If this is new to you, don’t worry. This is really easy to do.

Using Google Sheet To Quickly Perform Auto-Calculation

My preferred approach is to use some form of spreadsheets to quickly calculate for me what needs to be done. Came across this freebie from You Need A Budget which I thought is fairly simple and easy to use. Scroll to the bottom and click on the link which says “Betterment DIY Rebalancing Spreadsheet”. Make a copy of it and you can start editing it! I practically set up mine within 5 minutes.

After you’ve opened up the spreadsheet, all you need to do is to visit your brokerage and extract all the numbers that you need and input them into the yellow cells in the spreadsheet. Of course, you have to make a little amendments to only include the stocks and bonds ETFs you have.

A quick edit left me with the template spreadsheet that looks something like this, based on my Bogleheads 3-Fund Porfolio. And no, I don’t own $888,888 in my portfolio. I wish!
(click on the thumbnail below to see the full-size image)

rebalancing

Once I’ve completed the desired allocation, list of ETFs I own, and their current value etc, the “Action” column tells me exactly how much of each component that I’ll need to buy or sell.
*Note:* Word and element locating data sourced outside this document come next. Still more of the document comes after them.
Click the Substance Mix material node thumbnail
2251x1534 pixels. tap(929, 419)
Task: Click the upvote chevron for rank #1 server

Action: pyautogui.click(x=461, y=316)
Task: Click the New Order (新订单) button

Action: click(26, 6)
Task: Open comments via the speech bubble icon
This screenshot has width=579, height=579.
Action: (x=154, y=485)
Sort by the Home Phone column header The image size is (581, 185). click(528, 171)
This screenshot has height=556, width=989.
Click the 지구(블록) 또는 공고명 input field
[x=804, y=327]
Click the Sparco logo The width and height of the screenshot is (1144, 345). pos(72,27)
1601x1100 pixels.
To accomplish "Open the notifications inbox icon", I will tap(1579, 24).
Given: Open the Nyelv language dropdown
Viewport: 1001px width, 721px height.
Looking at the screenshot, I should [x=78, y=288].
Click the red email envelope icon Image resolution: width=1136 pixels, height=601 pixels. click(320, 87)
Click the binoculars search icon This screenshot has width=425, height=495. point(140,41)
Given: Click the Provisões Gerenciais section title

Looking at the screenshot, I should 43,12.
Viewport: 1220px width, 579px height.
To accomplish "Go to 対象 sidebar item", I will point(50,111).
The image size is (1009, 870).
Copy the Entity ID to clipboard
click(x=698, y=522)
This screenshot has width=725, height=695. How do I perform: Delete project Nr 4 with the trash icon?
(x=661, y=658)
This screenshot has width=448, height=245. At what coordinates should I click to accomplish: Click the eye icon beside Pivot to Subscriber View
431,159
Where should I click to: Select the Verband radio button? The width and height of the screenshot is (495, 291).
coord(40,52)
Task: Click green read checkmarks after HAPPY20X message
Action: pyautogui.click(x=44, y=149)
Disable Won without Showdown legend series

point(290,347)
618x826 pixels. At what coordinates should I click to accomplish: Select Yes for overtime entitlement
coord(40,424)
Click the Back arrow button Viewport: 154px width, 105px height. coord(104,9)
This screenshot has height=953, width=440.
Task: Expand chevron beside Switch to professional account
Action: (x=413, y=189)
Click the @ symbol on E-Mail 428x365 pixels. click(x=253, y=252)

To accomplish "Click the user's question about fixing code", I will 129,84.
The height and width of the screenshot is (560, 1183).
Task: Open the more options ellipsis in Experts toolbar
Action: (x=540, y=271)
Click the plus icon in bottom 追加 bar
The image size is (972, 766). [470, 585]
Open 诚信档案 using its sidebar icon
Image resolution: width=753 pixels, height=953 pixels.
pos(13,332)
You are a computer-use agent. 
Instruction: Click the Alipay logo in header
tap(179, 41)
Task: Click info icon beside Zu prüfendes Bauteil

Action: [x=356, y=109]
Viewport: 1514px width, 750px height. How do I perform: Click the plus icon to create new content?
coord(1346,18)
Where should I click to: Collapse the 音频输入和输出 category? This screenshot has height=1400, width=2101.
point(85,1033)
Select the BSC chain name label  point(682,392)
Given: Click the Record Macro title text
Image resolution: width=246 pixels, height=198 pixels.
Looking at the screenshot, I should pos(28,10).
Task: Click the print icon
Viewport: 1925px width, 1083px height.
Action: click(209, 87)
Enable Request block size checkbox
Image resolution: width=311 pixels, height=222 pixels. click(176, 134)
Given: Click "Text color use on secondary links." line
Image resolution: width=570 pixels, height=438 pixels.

One point I would like to add is that reallocation is not always necessary. I have added a “Deviation” which allows me to quickly see how much each component has deviated with respect to the total portfolio value. If you want to, you can then take action only if deviation of a component exceeds a certain percentage. Some like it at 5%, while others like it at 8%.

Anyway, once you have the amount to buy/sell, you can easily work out how many units of each component you would need to buy, or sell. I tend to avoid selling where possible since transaction fees add up. If possible, I try to buy lagging component with fresh funds. Done!